A Whore, the Pharisees, and Jesus: Living In the Margins

     Someone once said that “you are known by the company you keep”. I dont necessarily believe this to be true, but many people I know would tell me not to hang out with “sinners” for this very reason. Now, a “sinner” in this context is almost always defined as someone with a visible “sin,” as defined by whatever this particular person doesn’t agree with. My counter to this close-minded definition of “sin” would be that we ALL have sin in our life, even sin within the depths of our hearts that may not even be known to us. Who are you to take the place of God, judging one’s heart? But I digress. However, I would like to ask you a question: have you ever examined the life of Jesus? 

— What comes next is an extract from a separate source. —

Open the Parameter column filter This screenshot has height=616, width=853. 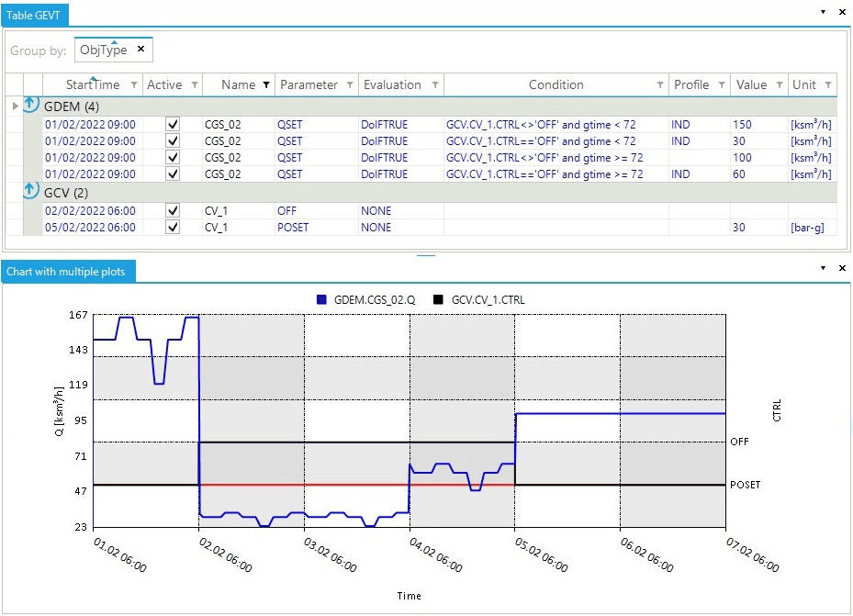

   There’s one particular story that sticks out to me. In Luke 7:36-50, Jesus is hanging out at Simon the Pharisee’s house, when a woman enters the house and starts anointing Jesus’ feet with perfume. In this story, it becomes exponentially clear that the Pharisees did not exactly agree with whom Jesus spent his time with. Simon essentially thought Jesus was a fraud due to the fact that Jesus let some “sinful woman” (in his own words) touch him. Contextually, Ancient Jews believed that when you touched something or someone unclean, you yourself were therefore unclean. In other words, this Simon guy is now viewing Jesus himself as unclean. 
     Furthermore, women weren’t exactly the “elite” of this culture. Can you imagine this scene? Essentially, there were people in this house that were probably thinking “how could this man let some unclean whorish woman touch him? He’s no son of God. He’s no prophet. He’s scum!” On a small scale, I can resonate with that.
     For me personally, I’ve been labeled “heretic,” “gay lover,” “drunk,” etc. etc. by fellow church leaders and I’ve come to this conclusion: I used to put a lot of stock in what others thought about me. Now, I couldn’t give two shits. I’m okay with the labels. Why? Because what Jesus Christ thinks and whether or not I’m honoring Christ with my life are much more important to me than what others think. And let’s be honest: Jesus would be in the bars; He would be in the gay clubs; He would be in the spaces of our culture in which American Christianity deems as “sinful.” And He would tune out the voices.
     It should not shock me when those within American Christianity automatically default to calling someone “unclean” due to the company they keep. It should not shock me when some within American Christianity outcast, judge, and condemn single moms, teenage mothers, those who identify as LGBTQIA, ex-offenders/felons, etc. The list goes on. These days, it seems that if you aren’t a white basic, traditional (whatever the hell that means) family, you’re an outcast in the church. Don’t agree? Go to almost any church worship gathering on a Sunday and survey the demographics.
     Unfortunately, in a lot of ways, American Christianity today at large, has become the new Pharisee and the Church continues to marginalize God’s creation due to a “blemish” that is quite frankly man-made. We, in the Church, are too quick to forget that we are ALL made in God’s image and are His children and His creation (Genesis 1-2).
     It’s easy to let negative voices weigh you down, but do you know what is extremely beautiful about the story in Luke’s Gospel? This “sinful woman” isn’t concerned about what others think. Do you know what, or rather who, she’s focused on? That’s right. She has her eyes fixed on Jesus. She literally gives him her very best. She anoints his feet with expensive perfume! She blocks out the naysayers and focuses solely on Jesus. How beautiful is that?
     I, myself, often get so caught up in the shaming of my fellow church leaders, that it can easily  – if I’m not careful – turn my focus off of Jesus. Now, I believe that church leaders need to be called into accountability; for that, I do not apologize. However, as a follower of Christ, I need to daily root myself in Jesus Christ and focus my eyes there. Anoint his feet with the finest perfumes I have to offer. Block out the voices of the naysayers.
     Therefore, I will continue to spend time with those that the Church shuns. I will continue to stand with and for the marginalized. I will continue to call church leaders into accountability. And above all else, I will continue to turn my eyes upon Jesus, bringing him the very best I can offer.